Утром, после разговора с Мадлен в конюшне, выглянуло солнце. Небо было местами бледно-розовым, местами желтоватым. Снег стаял, и в воздухе пахло весной.
София увидела свет в теплице. Значит, Симон тоже на ногах. Ей его не хватало. Его спокойного дыхания во время работы. Их доверительных разговоров.
Усадьба все еще оставалась темной, за исключением слабого света из чердачного окна. София подумала, что Освальд, видимо, там, и заинтересовалась почему. На него было не похоже вставать так рано. Мысли вернулись к вчерашнему разговору с Мадлен.
«По крайней мере, я узнала нечто новое, – подумала София. – Что всегда может стать хуже».
От калитки к ним быстрым шагом направлялась какая-то фигура.
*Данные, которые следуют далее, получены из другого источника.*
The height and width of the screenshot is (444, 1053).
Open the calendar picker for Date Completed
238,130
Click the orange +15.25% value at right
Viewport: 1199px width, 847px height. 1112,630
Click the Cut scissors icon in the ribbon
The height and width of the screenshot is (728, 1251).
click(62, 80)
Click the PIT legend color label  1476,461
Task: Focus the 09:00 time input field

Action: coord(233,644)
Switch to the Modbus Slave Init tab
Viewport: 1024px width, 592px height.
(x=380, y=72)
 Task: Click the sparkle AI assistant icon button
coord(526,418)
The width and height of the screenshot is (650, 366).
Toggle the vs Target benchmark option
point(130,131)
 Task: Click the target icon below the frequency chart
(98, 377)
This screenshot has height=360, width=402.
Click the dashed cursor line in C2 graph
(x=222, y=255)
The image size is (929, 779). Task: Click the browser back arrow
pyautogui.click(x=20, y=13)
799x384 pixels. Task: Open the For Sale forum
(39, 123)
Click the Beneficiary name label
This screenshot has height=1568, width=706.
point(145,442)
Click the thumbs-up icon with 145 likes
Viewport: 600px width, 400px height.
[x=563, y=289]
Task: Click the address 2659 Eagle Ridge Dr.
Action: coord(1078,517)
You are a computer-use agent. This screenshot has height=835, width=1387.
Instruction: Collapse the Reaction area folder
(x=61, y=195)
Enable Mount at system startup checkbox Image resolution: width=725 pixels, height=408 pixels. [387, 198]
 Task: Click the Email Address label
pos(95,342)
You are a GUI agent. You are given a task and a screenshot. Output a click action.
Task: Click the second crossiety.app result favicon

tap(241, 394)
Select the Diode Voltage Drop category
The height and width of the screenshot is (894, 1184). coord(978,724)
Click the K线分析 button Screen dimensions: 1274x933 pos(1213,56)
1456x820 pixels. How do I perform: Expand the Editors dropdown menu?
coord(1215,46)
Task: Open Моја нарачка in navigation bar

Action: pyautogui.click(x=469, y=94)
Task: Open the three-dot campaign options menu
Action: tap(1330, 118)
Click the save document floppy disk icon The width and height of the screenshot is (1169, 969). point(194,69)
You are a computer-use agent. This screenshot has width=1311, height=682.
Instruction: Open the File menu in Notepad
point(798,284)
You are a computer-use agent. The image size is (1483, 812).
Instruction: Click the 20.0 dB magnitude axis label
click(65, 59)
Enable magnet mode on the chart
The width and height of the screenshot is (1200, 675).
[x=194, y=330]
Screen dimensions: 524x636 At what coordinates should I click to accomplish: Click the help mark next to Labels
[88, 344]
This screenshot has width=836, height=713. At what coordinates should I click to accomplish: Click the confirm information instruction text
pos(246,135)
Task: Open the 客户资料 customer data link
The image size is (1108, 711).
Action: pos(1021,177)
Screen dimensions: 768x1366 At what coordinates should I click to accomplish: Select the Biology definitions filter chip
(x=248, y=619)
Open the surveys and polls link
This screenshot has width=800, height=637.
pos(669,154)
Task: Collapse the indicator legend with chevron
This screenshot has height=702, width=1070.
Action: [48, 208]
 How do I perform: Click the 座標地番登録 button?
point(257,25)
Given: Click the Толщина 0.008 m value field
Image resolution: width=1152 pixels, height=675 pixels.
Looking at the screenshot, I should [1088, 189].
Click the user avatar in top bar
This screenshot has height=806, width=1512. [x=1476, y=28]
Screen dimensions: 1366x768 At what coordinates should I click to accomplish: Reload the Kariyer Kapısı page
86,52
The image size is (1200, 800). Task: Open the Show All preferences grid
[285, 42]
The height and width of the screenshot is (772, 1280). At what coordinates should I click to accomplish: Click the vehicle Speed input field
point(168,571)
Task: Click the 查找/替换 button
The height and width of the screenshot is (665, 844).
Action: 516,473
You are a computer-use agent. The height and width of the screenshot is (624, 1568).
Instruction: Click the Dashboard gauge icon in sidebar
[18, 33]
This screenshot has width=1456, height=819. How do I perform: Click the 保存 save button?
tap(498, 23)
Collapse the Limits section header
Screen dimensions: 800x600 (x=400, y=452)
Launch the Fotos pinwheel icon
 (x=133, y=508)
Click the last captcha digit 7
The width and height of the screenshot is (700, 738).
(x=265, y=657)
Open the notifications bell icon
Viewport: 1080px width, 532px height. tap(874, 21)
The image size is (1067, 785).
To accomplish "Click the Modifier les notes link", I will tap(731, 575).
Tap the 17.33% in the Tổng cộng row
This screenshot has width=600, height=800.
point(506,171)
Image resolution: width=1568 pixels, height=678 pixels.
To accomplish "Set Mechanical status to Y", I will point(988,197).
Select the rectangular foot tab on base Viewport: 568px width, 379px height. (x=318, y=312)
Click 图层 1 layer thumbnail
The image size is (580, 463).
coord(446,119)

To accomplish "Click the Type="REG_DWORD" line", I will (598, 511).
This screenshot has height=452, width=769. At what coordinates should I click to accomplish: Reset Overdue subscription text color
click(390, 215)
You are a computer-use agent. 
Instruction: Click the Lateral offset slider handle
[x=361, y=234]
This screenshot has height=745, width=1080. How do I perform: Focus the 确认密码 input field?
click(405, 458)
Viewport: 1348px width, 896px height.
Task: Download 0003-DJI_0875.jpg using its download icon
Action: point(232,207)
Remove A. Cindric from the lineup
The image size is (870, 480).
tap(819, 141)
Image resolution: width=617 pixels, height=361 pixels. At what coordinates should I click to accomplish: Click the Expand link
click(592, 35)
Это оказался Стен, охранник, дежуривший в утреннюю смену.
– Ты что, отключил пейджер? – раздраженно спросил он Бенни. – Я пытался связаться с тобой раз сто.
Ответить тот не успел.
– Сообщение от Буссе, – продолжил Стен. – После восьми вы должны находиться во дворе. Думаю, Освальд хочет поговорить с кем-то из вас.
Это могло быть вызвано разными причинами. Освальд мог увидеть, что они шли, а не бежали. Возможно, он захотел вернуть Мадлен или же разозлился из-за коровьей лепешки на подметке. Однако в глубине души София знала, в чем дело. Она поняла еще в конюшне, когда он смотрел на нее так, словно она – вещь, про которую он забыл и вдруг снова обнаружил. Она даже не знала, действительно ли ей хочется назад, но по телу все равно пробегала дрожь от напряженного ожидания. Это могло стать своего рода победой. И мир за стенами приблизился бы. София размышляла над тем, что ей сказать ему, когда он подойдет. Прокручивала в голове разные фразы. Несколько раз проигрывала про себя их разговор, пока не поймала себя на том, что бормочет себе под нос.
* * *
Он прибыл около одиннадцати. Провинившиеся, стоя на коленях, пропалывали на солнце клумбы. Или, скорее, просто ковырялись в земле, поскольку сорняки еще почти не появились. Освальд приехал на мотоцикле. Резко затормозил прямо перед ней. София быстро поднялась и отряхнула с куртки землю. Он, как обычно, выглядел выспавшимся. Волосы были еще влажными после утреннего душа. Ее ноздрей достиг запах его лосьона для бритья. София уставилась на его лежавшие на руле руки, поскольку не хотела встречаться с ним взглядом до того, как он заговорит с ней.
– У тебя появились какие-нибудь соображения, София?
– Да, сэр. Я просто пыталась бежать от самой себя. Из-за многочисленных нарушений правил я чувствовала себя балластом для группы. Поэтому мне и захотелось сбежать.
– Верно, только балластом ты была для меня. Ты это понимаешь?
– Да, сэр.
– Хорошо. Тогда можешь пойти к Буссе. Он введет тебя в курс всего, что произошло за время твоего отсутствия.